Logical and Factual truths

“The father of science, Democritus, when the Greeks asked him to show them what an atom was, he took a piece of cheese, put it on a table, took a knife and then in front of them started cutting the cheese into two pieces. He went on cutting each piece into two pieces until he couldn’t cut the last piece anymore. Then Democritus stopped cutting, looked at the people who were watching him carefully and said: ‘Here is your atom, the piece that I no longer can divide into two pieces’. This is not theory, this is science. Science can exist without theory, but not theory without science”.

Bart Kosko*, in his book “The Fuzzy-Thought”, defines logical truths and factual truths as follows: “The difference between logical truth and factual truth founds two vast theories, the theory of coherence and the theory of correspondence. Logical truth is part of the theory of coherence or truth as coherence. The statement 1 + 1 = 2 is true because we have consistently applied the rules of mathematics. The fairy tale ‘the little mermaid’is true in the sense that it is coherent, that is internally consistent, but doesn’t correspond to any real fact.” In fact, in nature, ‘the little mermaid’doesn’t exist.

We could say the same thing for those who talk about wormholes, dark matter, dark energy, parallel universes, one and eleven dimensional universes, quantum mechanics, general relativity, black holes and white holes, strings in 6 dimensions, space-time, journeys to the borders of the big bang and of crumpled universes, and so on. All these words have meaning only and only if they are applied coherently, that is with the abstract theories they have elaborated and to which they depend. Outside of these theories, they have no identity, they cease to be consistent, therefore to be useful.

Bart Kosko continues: “Mathematics itself is neither true nor false. We accept or reject mathematics for practical reasons. The statements within a system are different from those outside of a system. The statement “the numbers exist” is true within the mathematical system, but has little meaning outside of it”.
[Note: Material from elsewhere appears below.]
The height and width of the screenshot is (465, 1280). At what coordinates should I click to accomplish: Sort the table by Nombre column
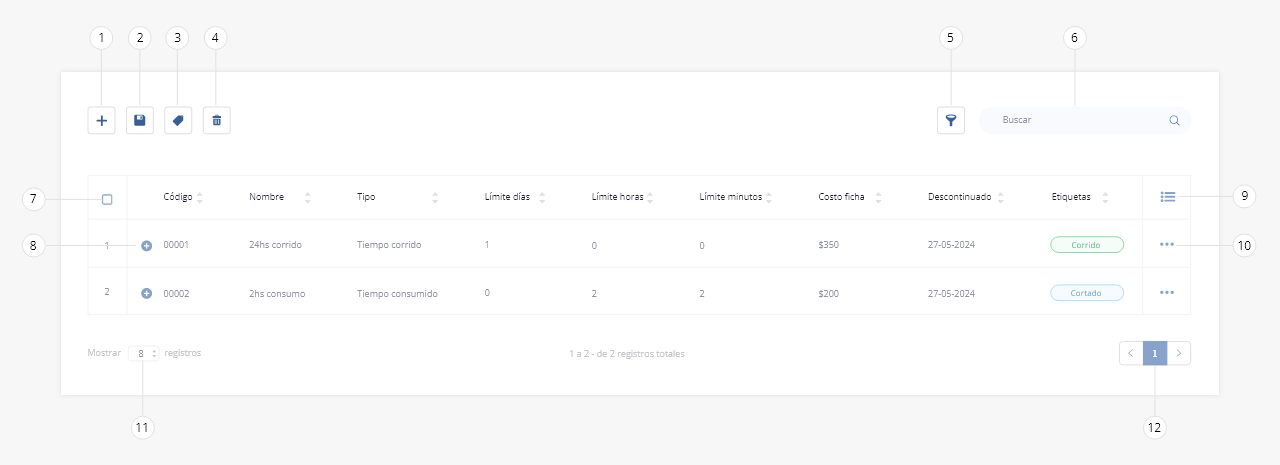[307, 197]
The same is true for time, space, nature, the unicorn, the centaur, geometry, music and other inventions that have their own internal coherence. Has anyone seen “time” as a fish swimming in the water? Has anyone touched “nature” with his hands as he touches a piece of ice? Has anyone seen a “centaur” as he saw an elephant?

The factual truths, on the other hand, apply to statements that describe real facts or events: today rained, man is mortal, the river is in flood, that woman is pregnant.

Factual truths, those that correspond to real phenomena, have to do with the world of phenomena, of substance, of physical objects; the formal truths, truths that in order to be truths must be coherent in themselves, instead, are not interested as the world is made or not made, are only interested to find an internal coherence among them – mathematics, fiction novels, “the Lord of the Rings”, etc. Their goal is to show that things work within their discourse, system, science, fabrication, philosophy. I call them in the Italian language “vuotaggine ragionata – reasoned emptyness” that is everything that has nothing to do with true and raw reality.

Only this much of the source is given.